Artikel drucken Erfahrungen in der Großstadt

Ein paar Schlaglichter auf den Alltag: Die Tafel am Bahnhof gibt Auskunft über die Tarife. Daneben ein Fahrkartenautomat - Münzeinwurf - Fahrschein. Eine Stimme vom Tonband kündigt den einfahrenden Zug an. Automatisch öffnen sich die Türen, automatisch gehen sie zu. Eng gedrängt stehen wir nebeneinander. Mitten unter Fremden meidet man den Blickkontakt und schweigt...

Im Supermarkt zur Mittagszeit: Rasch eine Kleinigkeit zum Mittagessen geholt. Zwischen vollen Regalen, Plakaten mit Sonderangeboten, Preisschildern suchen die Käufer stumm, was sie brauchen. Alles vorverpackt. Die Tiefkühler surren. Ö3 aus dem Lautsprecher. Nur an der Kassa eine menschliche Stimme: “Vier Euro 20 Cents." Ich suche nach Münzen. Hinter mir Unruhe in der wartenden Schlange. Endlich habe ich den Betrag. Stumm verfolgt die Videokamera das Geschehen...

Auf dem Heimweg in der Kärtnerstraße: Großes Getümmel, zahllose Fremde, Straßensänger, und rundherum eine Menge Zuhörer. Sie klatschen. Hier geht es scheinbar menschlicher zu. Gott sei Dank. Dann aber, ein paar Schritt weiter: ein betrunkener Sandler liegt am Boden, daneben seine Krücke. Er lallt etwas Unverständliches, verdreht die Augen. Gleichgültig flaniert man an ihm vorbei. Auch ich haste zur Bahn. Keine Zeit.

Dort gehen meine Gedanken zum Sandler zurück. Ich schäme mich, vorbeigegangen zu sein. Ich denke an das Gleichnis vom Samariter. Aber - werde ich mich beim nächsten Mal anders verhalten? Wie sehr bin ich doch von der Anonymität, in der ich mich bewege, geprägt. Wie leicht übersehe ich dabei, daß es Menschen sind, die mich umgeben, Menschen mit Sorgen und Freuden und Leid, Menschen, die ich nicht als Staffage ansehen darf, in denen mich Jesus anblickt.

Ich habe es ja immer wieder erlebt, wie gut mir Gesten der Zuwendung im Alltag tun: Da war unlängst diese ältere Frau, die mir auf dem Graben entgegengekommen ist. Von ferne schon war mir ihr frohes Gesicht aufgefallen. Als wir aneinander vorbeigegangen sind, hat sie mich angelächelt. Und mit einem Schlag war auch ich an diesem grauen Morgen besser gelaunt.

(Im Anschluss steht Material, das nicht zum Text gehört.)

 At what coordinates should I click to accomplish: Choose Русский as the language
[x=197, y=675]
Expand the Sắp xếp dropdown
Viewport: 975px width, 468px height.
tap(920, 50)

Und dann fällt mir jene Begegnung damals am Ring ein: Eigentlich hatte ich ja - wie üblich - um den Straßenbahnunfall einen weiten Bogen machen wollen. Dann aber doch der Gedanke: Vielleicht kannst du helfen. Ich gebe meinem Herz einen Stoß: “Herr, hilf mir!"

Und tatsächlich: Obwohl schon Polizei da ist, Feuerwehr und Rettung verständigt und unterwegs sind, ein Kontrollor Notizen macht und viele Leute herumstehen und schauen, kümmert sich niemand um den Mann, der unter der Straßenbahn eingeklemmt liegt. Nur der Kopf schaut heraus.

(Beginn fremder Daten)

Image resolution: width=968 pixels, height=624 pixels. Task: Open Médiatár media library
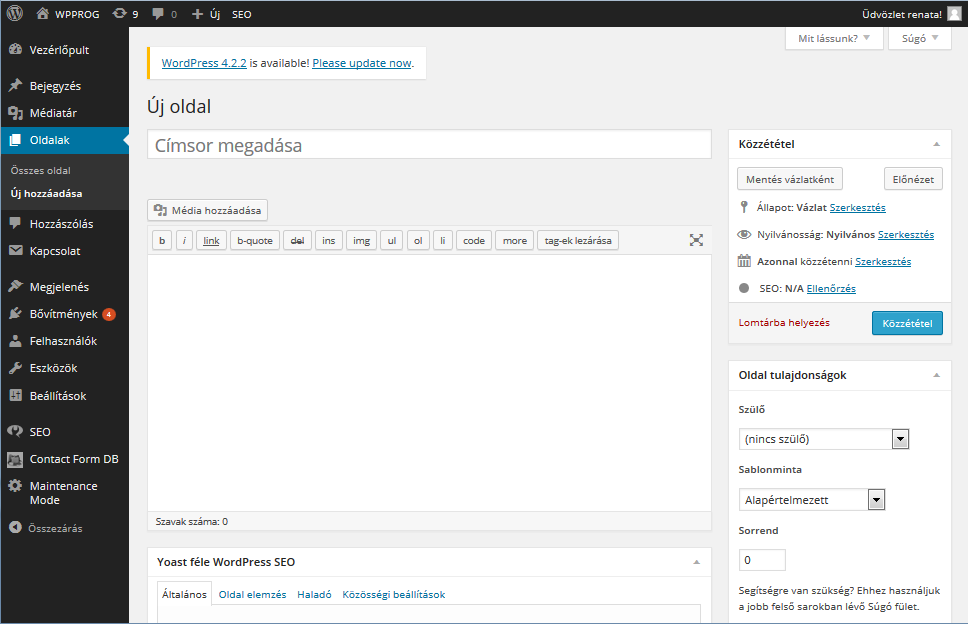[x=53, y=113]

Ich bücke mich. Er ist ohnmächtig, atmet ruckartig und schwer, ist offenbar erregt. Ich kniee nieder und streichle sein Gesicht. Was soll ich sonst tun? Und siehe da: Langsam beruhigt sich sein Atem. Die menschliche Zuwendung hat selbst den Bewußtlosen beruhigt. Wir brauchen einander eben.